Posted by Kasey at 1:25 PM 3 comments
Friday, February 22, 2008
February 22, 2008
My Grandmother entered eternity, peacefully today, February 22nd around 12:30AM.
She was an amazing woman. She tought me my love of cooking, she made my youth memorable and awesome. She loved us and cared for us like you hope grandmothers will. She loved my grandpa with all of her heart, and he loved her back. She made amazing pancakes, tacos, and sandwiches. Not to mention butterscotch pie, thanksgiving and Christmas dinners. Her home was a place of refuge. The memory of her brings comfort and sense of home, of belonging.

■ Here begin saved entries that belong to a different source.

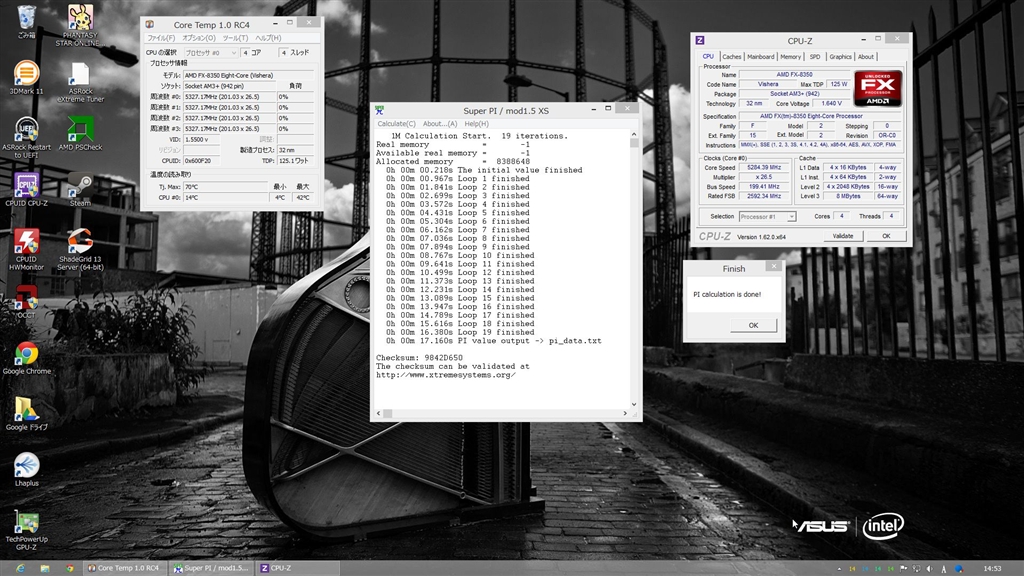Open the Google Chrome desktop icon
1024x576 pixels.
tap(26, 355)
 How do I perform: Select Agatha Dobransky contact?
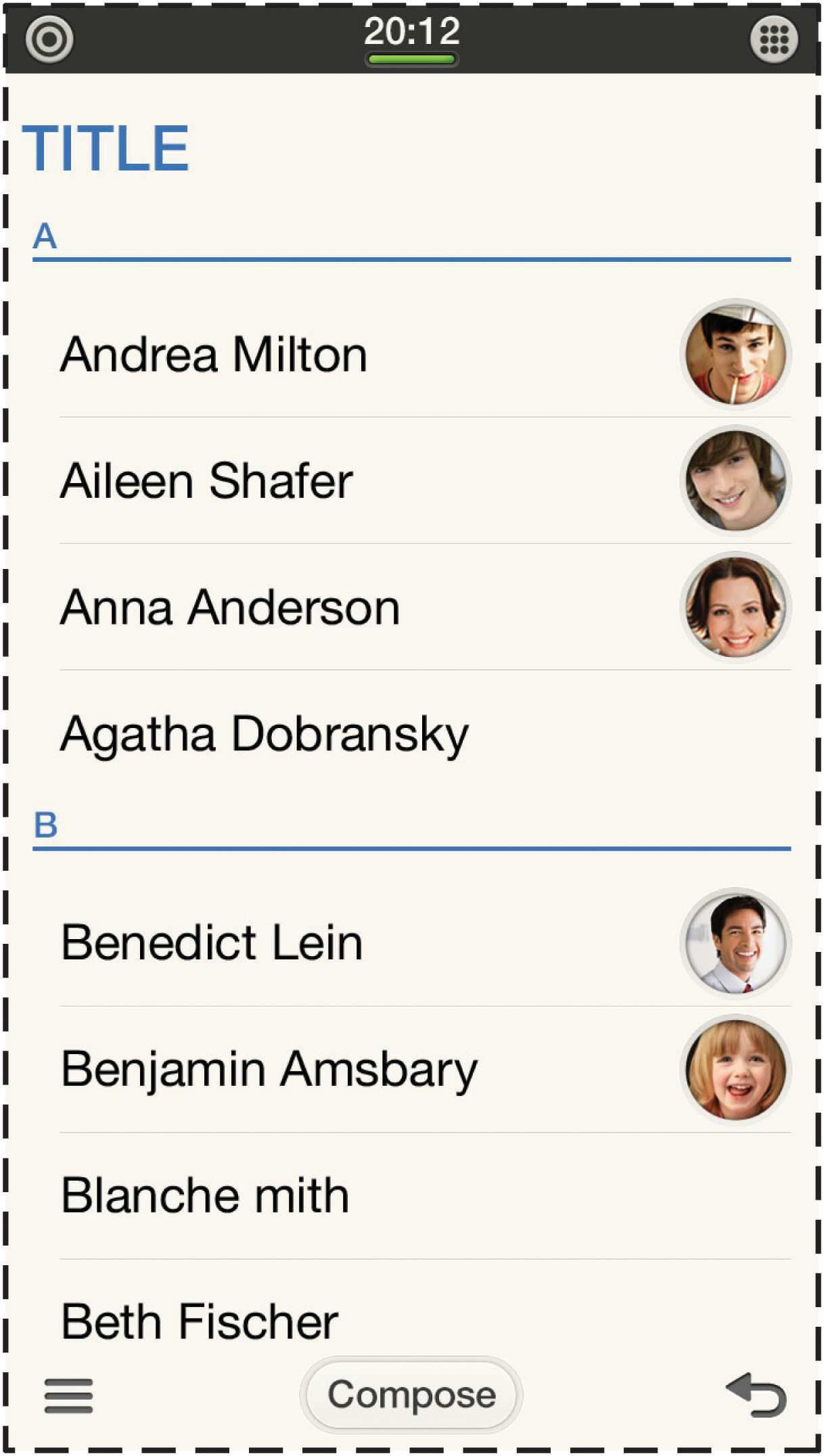point(265,734)
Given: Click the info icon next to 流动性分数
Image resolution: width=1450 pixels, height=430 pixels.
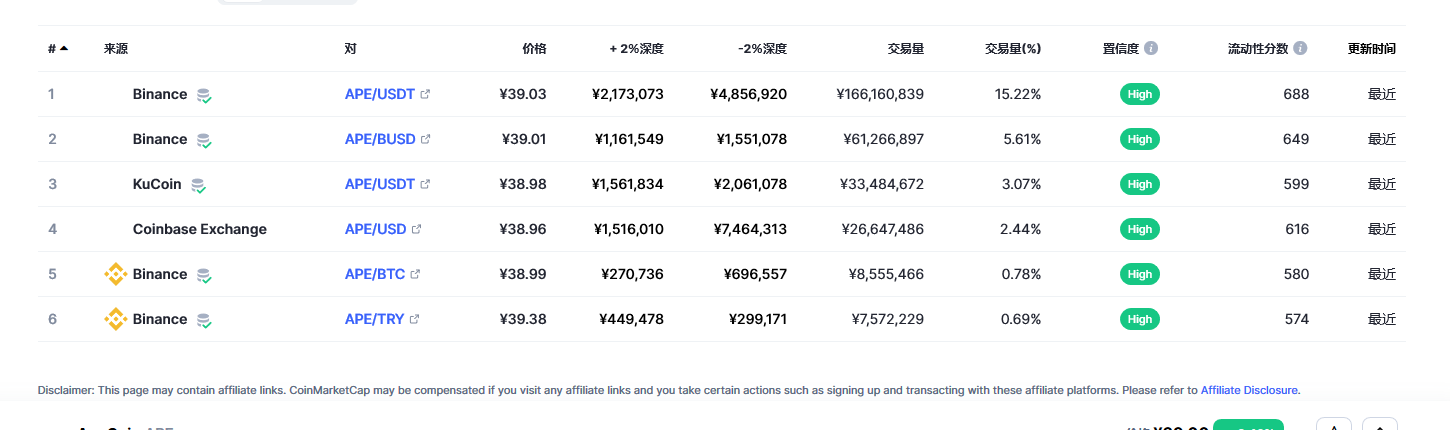Looking at the screenshot, I should [1300, 48].
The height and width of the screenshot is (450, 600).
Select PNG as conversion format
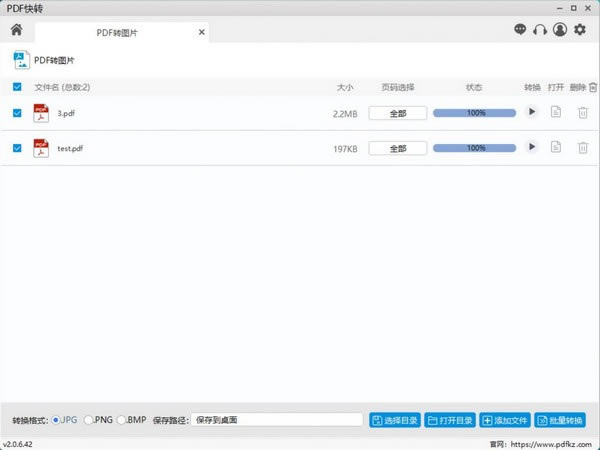(x=90, y=420)
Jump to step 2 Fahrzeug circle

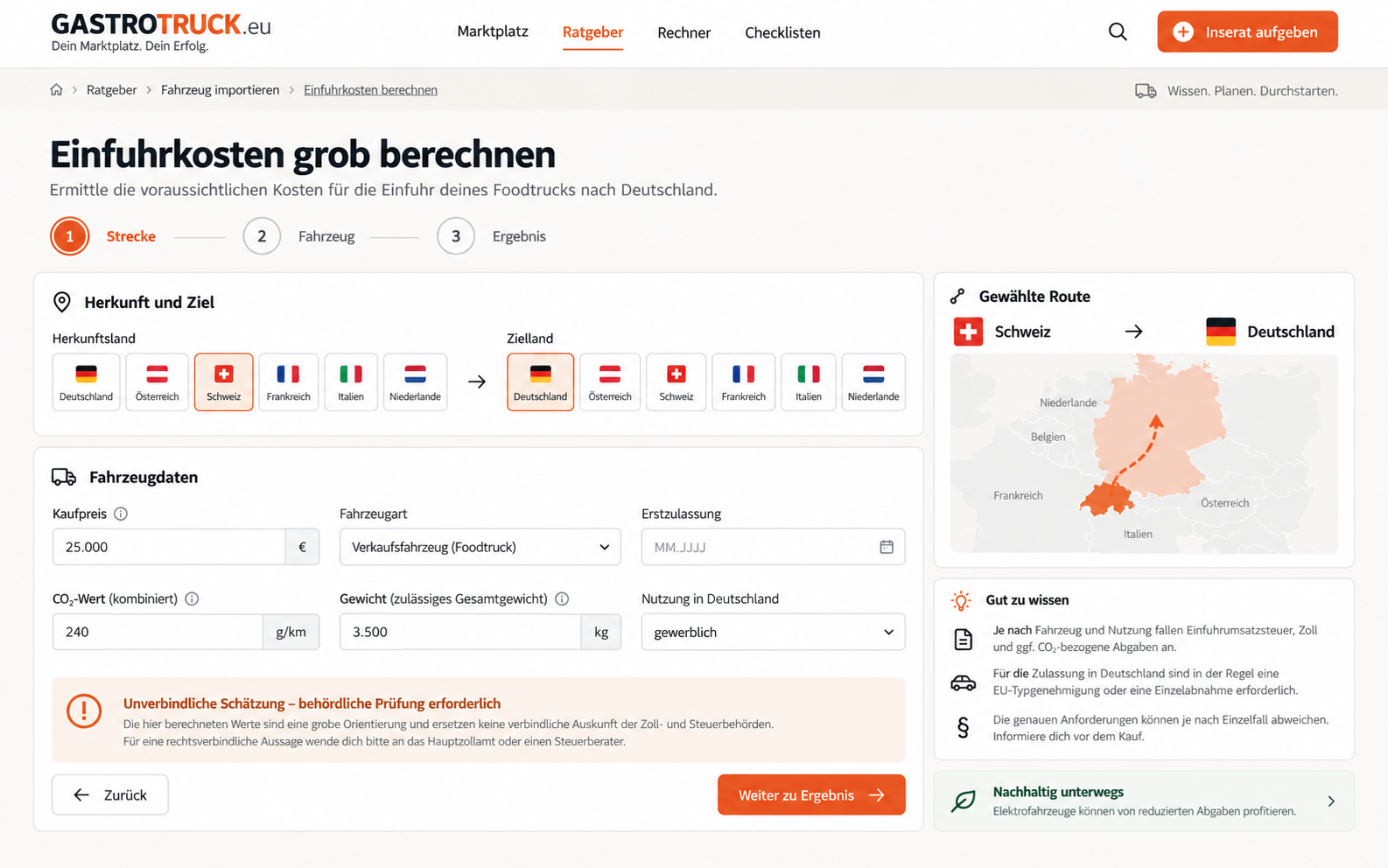pos(262,236)
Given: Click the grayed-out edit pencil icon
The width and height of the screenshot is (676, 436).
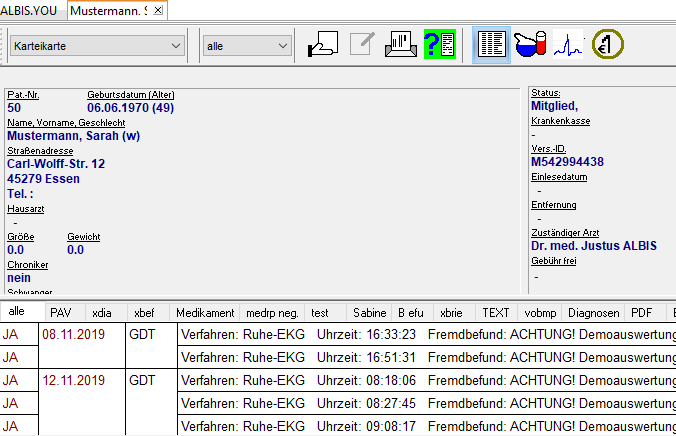Looking at the screenshot, I should tap(362, 45).
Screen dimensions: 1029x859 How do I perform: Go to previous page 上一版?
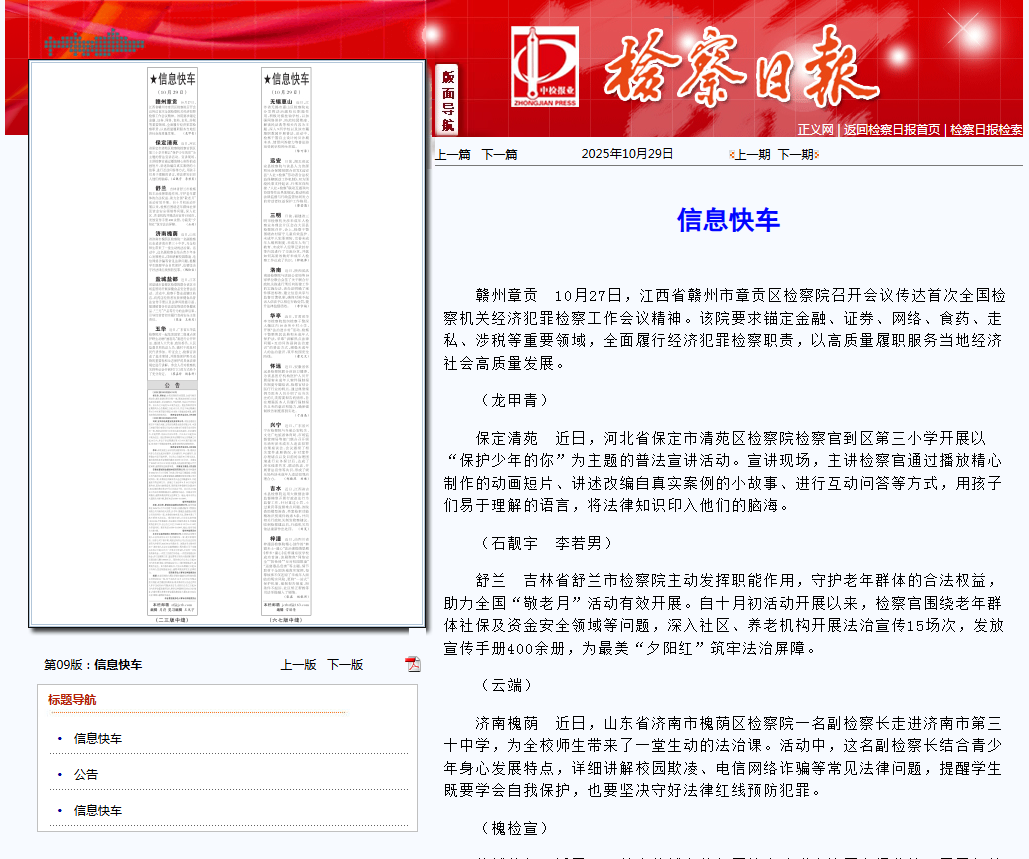[x=298, y=665]
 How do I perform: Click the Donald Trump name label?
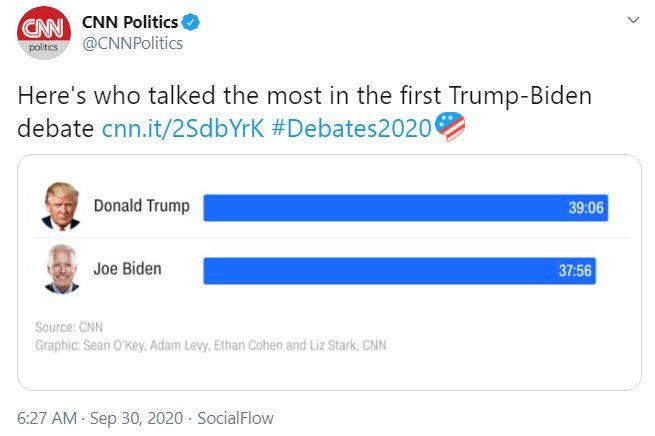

I was able to get in to see her Tuesday night around 10PM. She was pretty clear in her state of mind. She told us, that since we had made it back safely, that now she could stop worrying. She told me she would come see my house and she would get better. I told her I would pray that Jesus was right next to her bed, she said He is. Wednesday night I got there again around 6:30PM and she was in and out of being alert. The whole family (for the most part) was there and stayed the night. Sleeping in chairs, on beds in other rooms. We stayed all of yesterday, only leaving to showers or change clothes, or get food. Last night, I had a moment alone with her in the room. I told her I loved her, thanked her for different things she had done in my life, whether it be actual things, or teaching me things, or how she loved Damon. I told her we would be okay, to go if she was ready, that we would hurt but would be okay. Then I sang to her. Precious memories...though I could not remember the words much, so I made up my own version. I sang amazing grace too. It was around 11:30 when I laid down. My uncles woke me up around 12:30 and said, tell Deendee goodbye. She was gone.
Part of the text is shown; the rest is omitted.